### WHAT TO PRODUCE
Write down the whole listing below again without changing a word.

### MATERIALS PROVIDED
******************************

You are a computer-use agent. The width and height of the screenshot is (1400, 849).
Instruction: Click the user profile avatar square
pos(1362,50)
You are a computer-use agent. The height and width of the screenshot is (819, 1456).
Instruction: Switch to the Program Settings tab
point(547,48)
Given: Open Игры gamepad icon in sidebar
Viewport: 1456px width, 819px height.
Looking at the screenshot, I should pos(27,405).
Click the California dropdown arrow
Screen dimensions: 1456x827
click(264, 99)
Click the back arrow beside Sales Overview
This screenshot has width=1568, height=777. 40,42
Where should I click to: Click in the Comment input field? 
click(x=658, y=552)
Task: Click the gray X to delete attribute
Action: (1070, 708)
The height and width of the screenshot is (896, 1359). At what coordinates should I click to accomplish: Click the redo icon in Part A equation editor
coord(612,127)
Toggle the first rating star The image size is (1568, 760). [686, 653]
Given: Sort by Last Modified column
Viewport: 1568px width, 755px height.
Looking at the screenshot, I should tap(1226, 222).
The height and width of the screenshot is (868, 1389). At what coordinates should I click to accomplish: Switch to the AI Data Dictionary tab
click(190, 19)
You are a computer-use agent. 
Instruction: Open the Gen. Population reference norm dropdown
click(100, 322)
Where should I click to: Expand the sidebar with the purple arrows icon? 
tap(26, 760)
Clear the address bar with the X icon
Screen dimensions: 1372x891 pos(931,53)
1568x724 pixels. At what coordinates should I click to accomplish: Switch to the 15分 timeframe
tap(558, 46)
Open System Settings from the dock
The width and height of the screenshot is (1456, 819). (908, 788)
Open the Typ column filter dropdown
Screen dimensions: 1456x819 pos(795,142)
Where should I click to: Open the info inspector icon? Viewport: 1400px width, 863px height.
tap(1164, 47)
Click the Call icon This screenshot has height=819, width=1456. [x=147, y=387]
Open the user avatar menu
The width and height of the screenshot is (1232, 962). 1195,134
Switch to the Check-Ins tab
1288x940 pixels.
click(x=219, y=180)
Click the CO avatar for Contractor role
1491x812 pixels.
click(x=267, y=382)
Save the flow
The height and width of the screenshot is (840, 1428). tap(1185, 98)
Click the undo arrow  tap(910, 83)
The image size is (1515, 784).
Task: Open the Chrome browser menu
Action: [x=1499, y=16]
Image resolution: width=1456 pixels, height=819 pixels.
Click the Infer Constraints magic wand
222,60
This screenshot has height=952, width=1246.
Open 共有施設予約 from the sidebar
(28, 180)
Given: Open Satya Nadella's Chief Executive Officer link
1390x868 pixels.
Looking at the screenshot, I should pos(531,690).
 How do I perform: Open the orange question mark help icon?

******************************

### YOUR SOLUTION
You are a computer-use agent. The width and height of the screenshot is (1400, 849).
Instruction: Click the user profile avatar square
pos(1362,50)
You are a computer-use agent. The height and width of the screenshot is (819, 1456).
Instruction: Switch to the Program Settings tab
point(547,48)
Given: Open Игры gamepad icon in sidebar
Viewport: 1456px width, 819px height.
Looking at the screenshot, I should pos(27,405).
Click the California dropdown arrow
Screen dimensions: 1456x827
click(264, 99)
Click the back arrow beside Sales Overview
This screenshot has width=1568, height=777. 40,42
Where should I click to: Click in the Comment input field? 
click(x=658, y=552)
Task: Click the gray X to delete attribute
Action: (1070, 708)
The height and width of the screenshot is (896, 1359). At what coordinates should I click to accomplish: Click the redo icon in Part A equation editor
coord(612,127)
Toggle the first rating star The image size is (1568, 760). [686, 653]
Given: Sort by Last Modified column
Viewport: 1568px width, 755px height.
Looking at the screenshot, I should tap(1226, 222).
The height and width of the screenshot is (868, 1389). At what coordinates should I click to accomplish: Switch to the AI Data Dictionary tab
click(190, 19)
You are a computer-use agent. 
Instruction: Open the Gen. Population reference norm dropdown
click(100, 322)
Where should I click to: Expand the sidebar with the purple arrows icon? 
tap(26, 760)
Clear the address bar with the X icon
Screen dimensions: 1372x891 pos(931,53)
1568x724 pixels. At what coordinates should I click to accomplish: Switch to the 15分 timeframe
tap(558, 46)
Open System Settings from the dock
The width and height of the screenshot is (1456, 819). (908, 788)
Open the Typ column filter dropdown
Screen dimensions: 1456x819 pos(795,142)
Where should I click to: Open the info inspector icon? Viewport: 1400px width, 863px height.
tap(1164, 47)
Click the Call icon This screenshot has height=819, width=1456. [x=147, y=387]
Open the user avatar menu
The width and height of the screenshot is (1232, 962). 1195,134
Switch to the Check-Ins tab
1288x940 pixels.
click(x=219, y=180)
Click the CO avatar for Contractor role
1491x812 pixels.
click(x=267, y=382)
Save the flow
The height and width of the screenshot is (840, 1428). tap(1185, 98)
Click the undo arrow  tap(910, 83)
The image size is (1515, 784).
Task: Open the Chrome browser menu
Action: [x=1499, y=16]
Image resolution: width=1456 pixels, height=819 pixels.
Click the Infer Constraints magic wand
222,60
This screenshot has height=952, width=1246.
Open 共有施設予約 from the sidebar
(28, 180)
Given: Open Satya Nadella's Chief Executive Officer link
1390x868 pixels.
Looking at the screenshot, I should pos(531,690).
 How do I perform: Open the orange question mark help icon?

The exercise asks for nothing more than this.